Objective: To assess safety of Lanreotide in a large cohort of children with CHI.
Methods: Longitudinal observational study was conducted at our Highly Specialized CHI centre, documenting the side-effects experienced by individuals with CHI who underwent Lanreotide treatment from 2013 to 2023. A side-effect was defined as any anomaly identified in liver function tests LFT, abdominal ultrasound, growth indicators, thyroid function tests or allergic reactions arising after Lanreotide administration.

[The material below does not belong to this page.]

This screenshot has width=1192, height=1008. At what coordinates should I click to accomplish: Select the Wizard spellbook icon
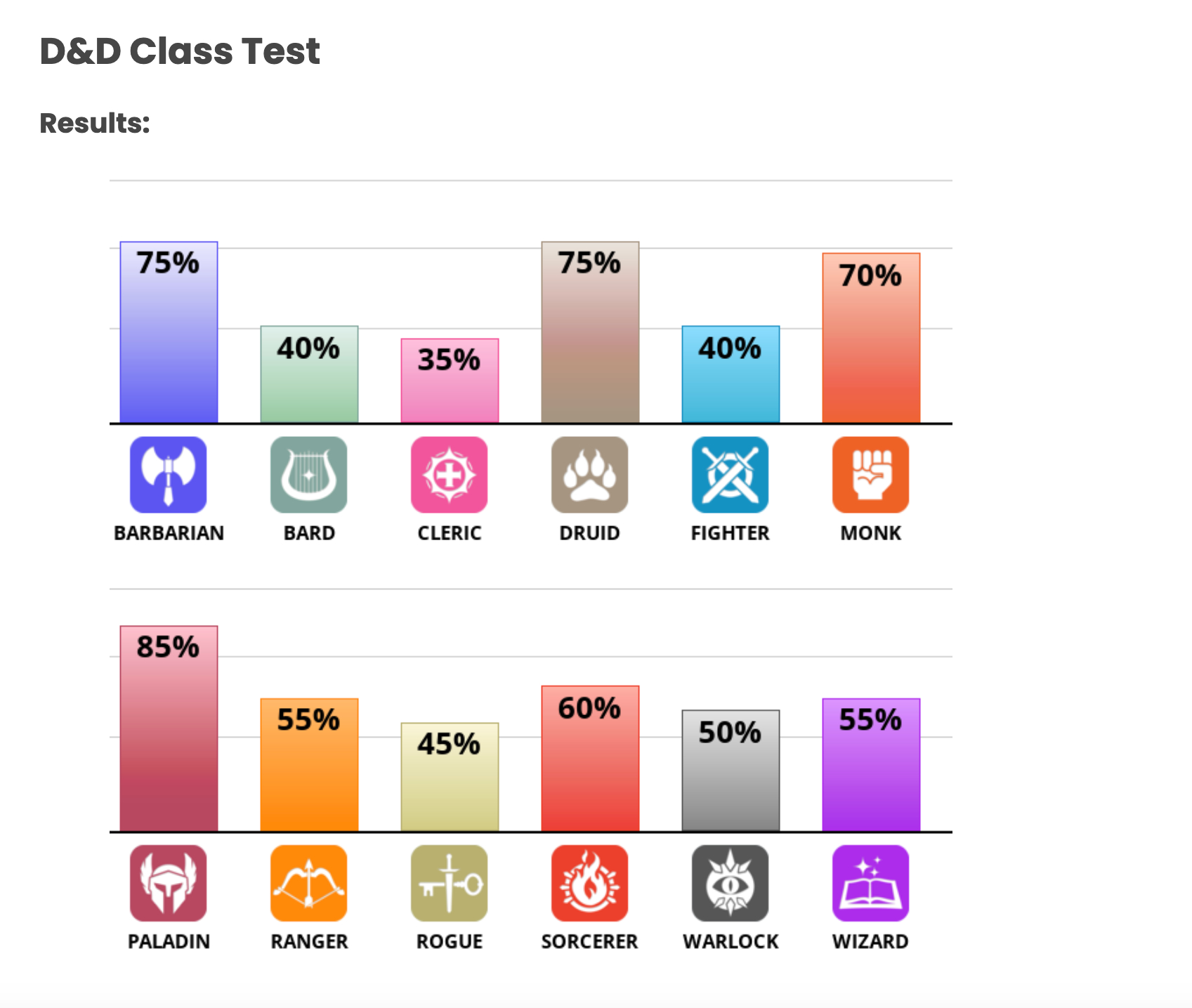[x=871, y=883]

Results: 64 CHI patients received Lanreotide treatment. KATP channelopathy emerged as the predominant genetic form of CHI and majority had diffuse disease confirmed in 31/37 via an 18F DOPA PET/CT scan or suspected based on their genotype. Only a few (3) had focal CHI as per scan report or histopathology report, while 2 had atypical disease on the scan. The median age of Lanreotide initiation was 30.5 months (3-201 months), with a median follow-up age of 114 months (11-6168 months). Acute side-effects, were observed in 30% (19/64), predominantly presenting as abdominal symptoms (pain, diarrhoea) with only 9% (5/64) experiencing topical allergic reactions at the site of Lanreotide injection. Data on long-term side-effects of Lanreotide were collected from 57 patients, with 3 individuals discontinued Lanreotide treatment due to the acute side-effects, 2 stopped within 6 months due to unresponsiveness, 2 lost to follow-up. None of our patients developed NEC, despite Lanreotide administration starting at 3 months of age. The primary side-effect observed was elevated liver enzymes (15 AST, 13 GGT, 5 ALT) and coagulation abnormalities in 7 patients. Additionally, 8 patients developed gall stones. Remarkably, growth was unaffected, as evidenced by the median height SDS improving from -0.18 before Lanreotide treatment to 0.26 post Lanreotide administration, while suppressed IGF1 was noted in two patients. Finally, one patient developed central hypothyroidism.
Conclusion: Long-term use of Lanreotide for managing CHI led to abnormalities in LFT and increased the risk of gallstones. However, discontinuing Lanreotide was not necessary. It is crucial to monitor LFT in all patients receiving Lanreotide.